Measure Complexity Explanation
Time O(n) We iterate through the array once, performing constant-time operations per element
Space O(1) Only a few integer variables are used, no additional data structures

The algorithm scales linearly with the input size, suitable for arrays up to 200,000 elements.

Test Cases

# Example cases
assert Solution().maximumLength([1,2,3,4]) == 4  # contiguous valid
assert Solution().maximumLength([1,2,1,1,2,1,2]) == 6  # alternating valid
assert Solution().maximumLength([1,3]) == 2  # minimal array

# Edge cases
assert Solution().maximumLength([2,2,2,2]) == 4  # all even numbers
assert Solution().maximumLength([1,1,1,1]) == 4  # all odd numbers
assert Solution().maximumLength([1,2]) == 2  # minimal valid subsequence
assert Solution().maximumLength([1,2,3,5,8,13,21]) == 3  # mix parity
assert Solution().maximumLength([1,2,3,4,5,6,7,8,9,10]) == 10  # long valid subsequence
Test Why
[1,2,3,4] basic contiguous valid subsequence
[1,2,1,1,2,1,2] longest alternating subsequence
[1,3] minimal array size
[2,2,2,2] all even numbers
[1,1,1,1] all odd numbers
[1,2] minimal valid subsequence
[1,2,3,5,8,13,21] mix parity, partial valid sequences
[1..10] long consecutive valid subsequence

Edge Cases

One important edge case is an array of length 2. Since the problem guarantees at least 2 elements, the algorithm must handle this directly. Our solution correctly identifies the pair as valid, returning 2.

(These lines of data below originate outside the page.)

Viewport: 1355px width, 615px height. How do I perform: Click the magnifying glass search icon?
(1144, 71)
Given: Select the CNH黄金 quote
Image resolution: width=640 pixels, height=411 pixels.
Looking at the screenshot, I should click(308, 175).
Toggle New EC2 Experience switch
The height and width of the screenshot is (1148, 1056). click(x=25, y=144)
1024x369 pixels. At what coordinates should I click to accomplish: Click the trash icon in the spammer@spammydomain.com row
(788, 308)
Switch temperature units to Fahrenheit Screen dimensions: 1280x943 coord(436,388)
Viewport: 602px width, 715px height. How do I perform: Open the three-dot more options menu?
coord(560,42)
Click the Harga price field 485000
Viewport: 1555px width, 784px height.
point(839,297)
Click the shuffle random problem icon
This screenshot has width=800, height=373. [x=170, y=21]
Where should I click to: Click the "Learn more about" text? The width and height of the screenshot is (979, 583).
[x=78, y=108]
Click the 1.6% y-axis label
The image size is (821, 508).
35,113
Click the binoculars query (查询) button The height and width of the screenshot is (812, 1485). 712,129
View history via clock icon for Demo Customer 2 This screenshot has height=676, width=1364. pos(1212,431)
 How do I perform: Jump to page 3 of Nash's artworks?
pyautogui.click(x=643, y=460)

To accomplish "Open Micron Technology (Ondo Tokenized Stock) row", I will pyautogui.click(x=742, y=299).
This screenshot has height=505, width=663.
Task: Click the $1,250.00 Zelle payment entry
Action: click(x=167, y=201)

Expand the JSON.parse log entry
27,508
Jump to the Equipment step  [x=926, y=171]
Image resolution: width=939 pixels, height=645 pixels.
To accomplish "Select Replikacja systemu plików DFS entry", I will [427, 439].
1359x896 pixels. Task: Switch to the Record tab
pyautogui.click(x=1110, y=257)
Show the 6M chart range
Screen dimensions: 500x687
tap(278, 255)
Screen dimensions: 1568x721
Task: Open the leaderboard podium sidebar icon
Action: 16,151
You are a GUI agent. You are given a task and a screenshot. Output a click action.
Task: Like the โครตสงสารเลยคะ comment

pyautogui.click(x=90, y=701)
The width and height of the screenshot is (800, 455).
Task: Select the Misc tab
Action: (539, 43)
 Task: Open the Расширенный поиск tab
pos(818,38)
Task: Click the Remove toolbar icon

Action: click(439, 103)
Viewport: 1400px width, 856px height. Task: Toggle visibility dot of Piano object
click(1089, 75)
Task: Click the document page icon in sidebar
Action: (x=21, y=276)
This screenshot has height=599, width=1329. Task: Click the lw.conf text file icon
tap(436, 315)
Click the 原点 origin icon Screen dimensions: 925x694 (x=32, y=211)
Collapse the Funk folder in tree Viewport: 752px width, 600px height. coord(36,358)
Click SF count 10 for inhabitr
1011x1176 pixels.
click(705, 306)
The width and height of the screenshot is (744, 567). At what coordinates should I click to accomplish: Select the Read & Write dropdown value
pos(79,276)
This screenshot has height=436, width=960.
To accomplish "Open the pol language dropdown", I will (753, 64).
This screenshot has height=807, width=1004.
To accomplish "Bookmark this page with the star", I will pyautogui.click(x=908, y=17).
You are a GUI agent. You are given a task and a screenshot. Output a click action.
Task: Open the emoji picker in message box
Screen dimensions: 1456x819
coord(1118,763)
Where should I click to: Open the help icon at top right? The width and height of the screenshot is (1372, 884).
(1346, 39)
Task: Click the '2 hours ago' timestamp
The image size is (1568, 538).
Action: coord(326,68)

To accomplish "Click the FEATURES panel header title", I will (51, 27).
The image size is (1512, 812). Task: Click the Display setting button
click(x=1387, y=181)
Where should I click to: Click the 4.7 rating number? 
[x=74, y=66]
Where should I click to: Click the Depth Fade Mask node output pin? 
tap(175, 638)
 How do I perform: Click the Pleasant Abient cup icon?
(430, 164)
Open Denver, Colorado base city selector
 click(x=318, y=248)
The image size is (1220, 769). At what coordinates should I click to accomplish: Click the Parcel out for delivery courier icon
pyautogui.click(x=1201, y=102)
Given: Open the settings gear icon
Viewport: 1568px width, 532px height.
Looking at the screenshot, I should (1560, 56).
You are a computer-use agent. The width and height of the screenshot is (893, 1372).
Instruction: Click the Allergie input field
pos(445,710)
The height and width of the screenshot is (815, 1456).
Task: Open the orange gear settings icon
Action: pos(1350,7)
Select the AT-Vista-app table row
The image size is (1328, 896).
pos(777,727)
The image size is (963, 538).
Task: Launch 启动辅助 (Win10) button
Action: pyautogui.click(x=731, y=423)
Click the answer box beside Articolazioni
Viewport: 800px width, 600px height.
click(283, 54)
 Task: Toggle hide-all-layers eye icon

Another edge case is an array with all numbers having the same parity. In this case, every consecutive sum is even, so the longest subsequence is the entire array. The algorithm handles this naturally because the parity sum does not change.

A third edge case is an alternating parity array. For example, [1,2,1,2,1] has alternating odd-even sums. The algorithm correctly tracks the running subsequence and counts the longest contiguous sequence with consistent parity sums.

These edge cases validate that the algorithm works for minimum input size, uniform parity, and alternating patterns.